RN - Pemerintah Kota Administrasi Jakarta Utara diminta untuk tidak tuli dan adil dalam setiap pengerjaan proyek. Meski warga mendukung, akan tetapi jangan menyiksa dengan memutus jalan yang digunakan sebagai aktivitas sehari-hari.
Seperti yang terjadi dalam proyek Taman Kolam Retensi yang berlokasi di Kamal Muara, Penjaringan Jakarta Utara. Proyek ini timbulkan keluhan warga nelayan setempat. Keluhan itu mengakibatkan terganggunya akses aktifitas yang jauh dari perahu.
Hal itu diungkapkan Sudirman selaku nelayan kepada media, seperti akses jalan jembatan kayu bambu yang di bongkar kemarin.
BERITA TERKAIT :"Iya jalan aksesnya jauh keperahu, karena kemarin jembatan bambu yang satu di bongkar, jadi kalau ada apa apa ya jauh, saya juga tahunya kemarin jam satuan mungkin beberapa hari saja, nanti dibikin lagi ,"ujar Sudirman, kemarin
Lanjut Sudirman mengatakan, ia bersama nelayan lainnya mengkhawatirkan hal- hal yang tidak diinginkan, apa lagi disaat musim takut perahu-perahu mereka tenggelam.
Selain itu Sudirman juga dipercayakan untuk mengawasi tanah dari pemilik Emir Zarry. Dikatakan dia ada tanah yang di awasi ke ambil untuk proyek.

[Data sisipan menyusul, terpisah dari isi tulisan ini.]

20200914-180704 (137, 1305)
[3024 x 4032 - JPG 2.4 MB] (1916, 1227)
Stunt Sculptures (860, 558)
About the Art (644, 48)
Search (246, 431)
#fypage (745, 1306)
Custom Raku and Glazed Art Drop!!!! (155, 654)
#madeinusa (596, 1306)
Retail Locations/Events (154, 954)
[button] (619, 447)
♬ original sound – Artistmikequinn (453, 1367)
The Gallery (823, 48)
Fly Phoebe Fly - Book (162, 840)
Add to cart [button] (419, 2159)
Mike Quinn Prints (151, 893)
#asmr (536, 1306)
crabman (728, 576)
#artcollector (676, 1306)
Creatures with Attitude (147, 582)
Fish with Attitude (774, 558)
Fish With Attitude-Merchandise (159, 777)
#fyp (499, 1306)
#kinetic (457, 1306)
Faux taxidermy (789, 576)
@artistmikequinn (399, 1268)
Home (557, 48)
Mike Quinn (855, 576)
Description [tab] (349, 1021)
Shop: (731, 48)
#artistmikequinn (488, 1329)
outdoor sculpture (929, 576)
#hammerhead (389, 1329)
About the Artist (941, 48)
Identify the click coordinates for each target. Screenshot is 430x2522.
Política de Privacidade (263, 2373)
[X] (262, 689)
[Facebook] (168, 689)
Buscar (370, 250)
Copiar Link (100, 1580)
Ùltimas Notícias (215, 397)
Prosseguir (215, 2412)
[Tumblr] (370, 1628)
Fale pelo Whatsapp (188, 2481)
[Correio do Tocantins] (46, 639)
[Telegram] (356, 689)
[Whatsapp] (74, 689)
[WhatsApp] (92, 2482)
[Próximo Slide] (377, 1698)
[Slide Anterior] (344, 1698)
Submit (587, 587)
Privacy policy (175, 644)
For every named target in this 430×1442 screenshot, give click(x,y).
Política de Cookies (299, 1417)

"Saya jaga tanah pak Emir, tanahnya keambil, jadi saya kemarin datang," pungkasnya.
Sudirman juga mengharapkan adanya dermaga permanen, padahal kata dia. Menurut dia nelayan pernah dijanjikan oleh PUPR pada bulan delapan.
"Nah ini dia nii, kemarin dijanjikan pihak dari PUPR akan di buat dermaga permanen pada bulan delapan, sampai sekarang belum. Untuk dibutuhkan warga itu adalah dermaga permanen,"ungkapnya.
Lain halnya Muhammad Darwis Sule Ketua RT 004/04, baginya proyek ini memang mengganggu.
"Memang terganggu aktifitas nelayan kesini hampir 200 meter. Namun nanti dampaknya kedepan menguntungkan," pungkas Darwis.
Menurut dia proyek pembangunan ini sudah di sosialisasi, tetapi belum ada di RT 001. Namun juga di pemukiman tidak ada sosialisasi, serta belum ada kesepakatan antara warga dengan pemerintah.
Darwis pun menerangkan terkait lahan kepemilikan fisik dan yang membayar pajak, dia berharap penerintah untuk memberikan ganti rugi kepada hak penggarap.
Diterangkan Darwis lahan kepemilikan yang terdampak luasnya 1200 lebih. Bahkan hampir 2000 an. Memang kemarin sempat ada rapat pemancangan.
Begitu juga terkait Emir pemilik lahan yang terdampak, dikatakan Darwis, Emir mengizinkan untuk program pemerintah atau tidak mengganggu program pemerintah, namun hak lahannya untuk diperhatikan.
Waktu yang sama Yulla tokoh masyarakat atau mantan Ketua RW 04 dan bagian pemilik lahan yang terdampak menjelaskan kepada media.
Untuk proyek berjalan memang bagi nelayan saat ini dirugikan, karena ada pemukiman, kemudian untuk sosialisasi tidak ada kepastian meski ada kesepakatan.
"Tapi mau tak mau tetap aja kemauan mereka yang jadi,, seolah olah pemaksaan" pungkas Yulla.
Meski proyek ini tetap harus berjalan, setidaknya kata Yulla, harus ada keadilan.
"Walapun pembangunan ini tetap berjalan kita tidak menolak. Kita mendukunglah, tapi kan harus sosialisasi sebelum kegiatan ini dimulai, agar tidak mengganggu kegiatan nelayan atau memikirkannya,"imbuhnya.
Untuk lahan terdampak disebutkan Yulla ada enam orang kepemilikan, dia inginkan ada ganti rugi seperti di Dadap, karena menurutnya kegiatan di Dadap sama halnya kegiatan yang ada disini.
Dan harapan dia untuk duduk bersama, apa keinginan masyarakat agar diberikan diberikan kesepakatan.
Bahkan Yulla menjelaskan untuk janji pembangunan dermaga yang dijanjikan bulan agustus 2023, sampai saat ini belum ada realisasinya.